By Kenneth P. Steinberg, MD, FACP, Editor
Professor of Medicine, University of Washington School of Medicine Seattle, WA
SOURCE: Auerbach AD, e al. Preventability and causes of readmissions in a national cohort of general medicine patients. JAMA Intern Med 2016; 176:484-493.
Notwithstanding many efforts over many years, it has been difficult to reduce the number and rate of hospital readmissions. The major concept behind the effort to reduce 30-day readmission rates is the impression that some readmissions are preventable and some are not preventable. If that were true, reducing or eliminating the preventable readmissions would be a win for both patient safety and cost reduction. However, little data exists on the actual number of preventable 30-day readmissions. To address this question, the authors conducted an observational study of 1,000 general medicine patients treated at 12 U.S. academic medical centers and readmitted within 30 days of discharge between April 1, 2012 and March 31, 2013.
Eligible patients were 18 years or older and spoke English as their primary language. Patients with scheduled readmissions were excluded. Within the eligible sample of patients, a random-digit generation schema was used to select 5 patients per week at each site. Data were collected from interviews with patients, from reviews of medical records, and surveys of patients’ physicians. To determine whether readmissions might have been prevented, 2 physicians reviewed each case (patient and physician surveys, and medical record documentation). The case review process had 2 principal goals: to determine if the readmission was potentially preventable and to identify factors that contributed to the readmission regardless of preventability.
Based on this process, the authors concluded that 26.9% of the 30-day readmissions were potentially preventable. Among those that were considered potentially preventable, 52.0% were believed to have been potentially preventable with efforts made during the original index hospitalization. After adjusting for confounding variables in multivariate models, the factors most strongly associated with preventable readmissions were ED decision making about readmission (adjusted odds ratio [aOR], 9.13; 95% CI, 5.23 to 15.95), failure to relay important information to outpatient clinicians (aOR, 4.19; 95% CI, 2.17 to 8.09), premature discharge from the index hospitalization (aOR, 3.88; 95% CI, 2.44 to 6.17), and lack of discussion of care goals among patients with serious illnesses (aOR, 3.84; 95% CI, 1.39 to 10.64). While those were the most strongly associated factors with readmission, the most common factors associated with readmission were ED decision making affected 9.0% of potentially preventable readmissions, followed by premature discharge (8.7%), inability to keep appointments after discharge (8.3%), and lack of awareness of whom to contact after discharge (6.2%). Patient reports of care processes and satisfaction were not associated with admission preventability. Also, while functional status has been found to be a risk factor for readmission, it was not associated with potential preventability.

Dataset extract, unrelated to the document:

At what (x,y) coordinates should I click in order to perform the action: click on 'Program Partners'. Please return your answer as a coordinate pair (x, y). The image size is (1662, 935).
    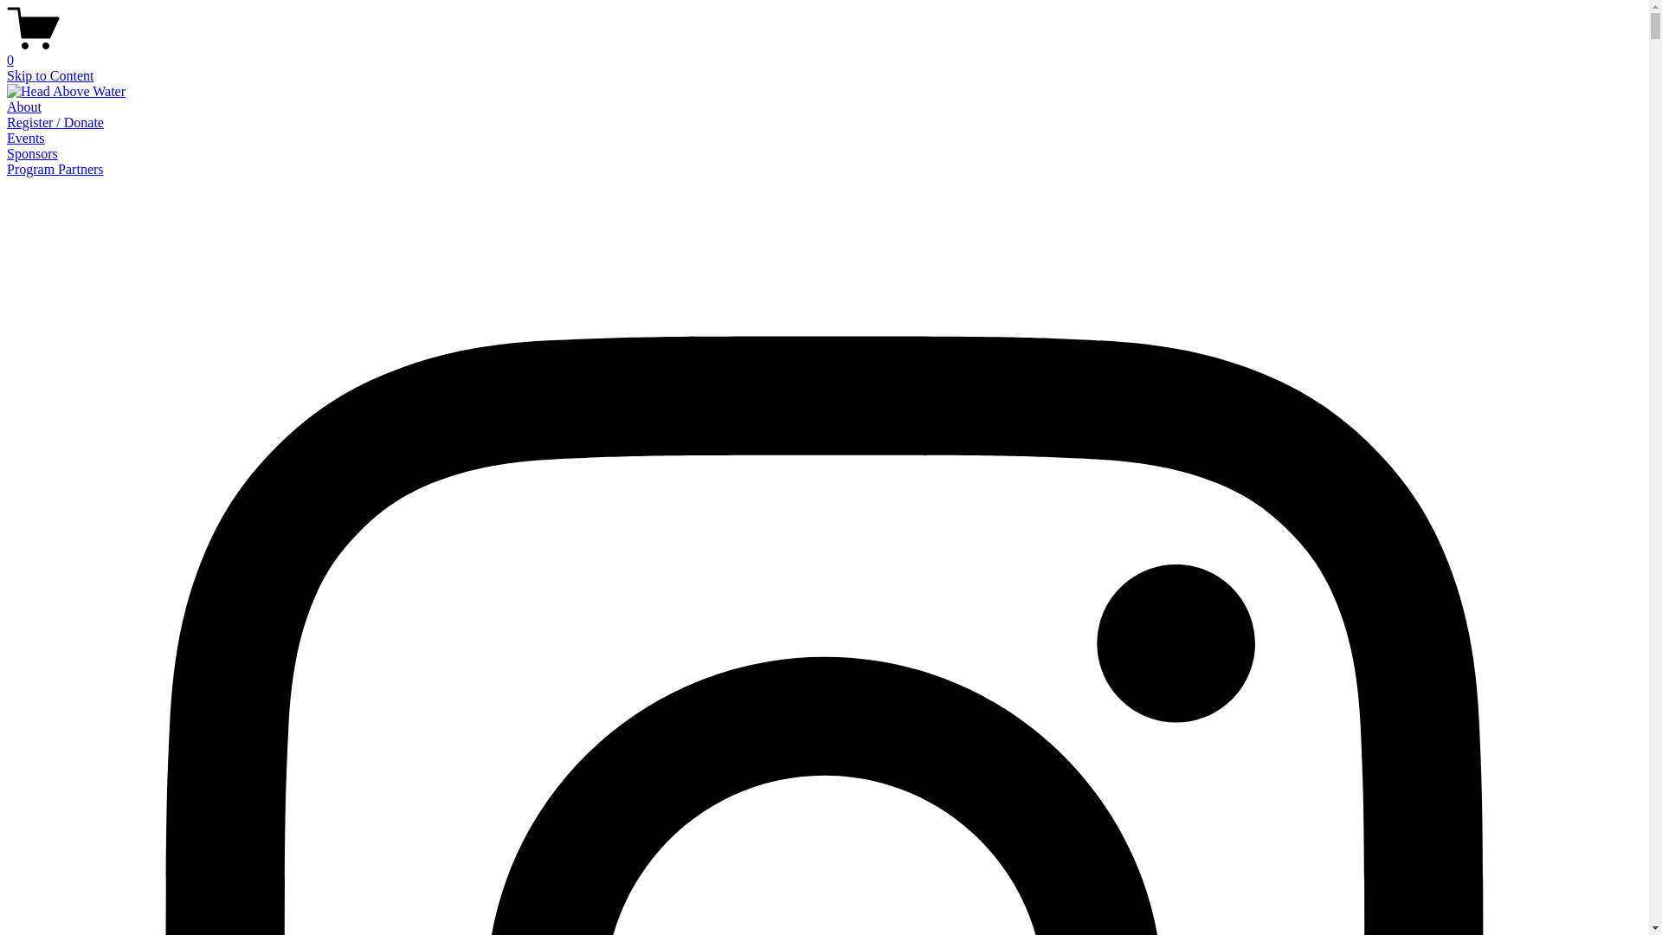
    Looking at the image, I should click on (55, 169).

This is an important study in helping hospitalists grapple with the difficult issue of hospital readmissions. Frequently, any non-scheduled readmission is viewed somehow as a failure or our care or of the system. But many times, readmissions are simply a marker of the fragility of many patients with advanced chronic illnesses. This study shines a light on the important distinction between readmissions that may be truly preventable and those that are not. The observation that a quarter of readmissions may be preventable and the identification of several factors strongly associated with preventable readmission allows us to focus our efforts on areas that might make the biggest difference. These high-priority areas for improvement include improved communication among healthcare teams and between healthcare professionals and patients, greater attention to patients’ readiness for discharge, enhanced disease monitoring, and better support for patient self-management. One potentially provocative finding of the study was the role of ED physician decision-making in potentially preventable readmission. In other words, the researchers attributed many of the readmissions to a decision by the ED to readmit the patient when they might otherwise not have needed admission. They note that this is not a critique of ED clinicians but rather a limitation of the health system itself to coordinate care across multiple providers.
It is important to recognize some of the limitations of the methodology used in this study. Because the data were obtained and reviewed after readmission, there is the possibility of attribution bias as well as hindsight bias. Attribution bias is the linkage of two events in the view of the researchers but that may not actually be causally linked. Hindsight bias applies to the scenario of second-guessing the admitting physician using data collected well after the admission. Thus, 26.9% may be the upper limit of potentially preventable readmissions.
Nevertheless, the number is a high one and hospitalists are on the front line in the effort to reduce unnecessary and potentially preventable readmissions, a laudable goal that benefits everyone. This study helps us understand the magnitude of the problem and identifies several important factors associated with potentially preventable readmissions to which we can now start to apply some creative solutions.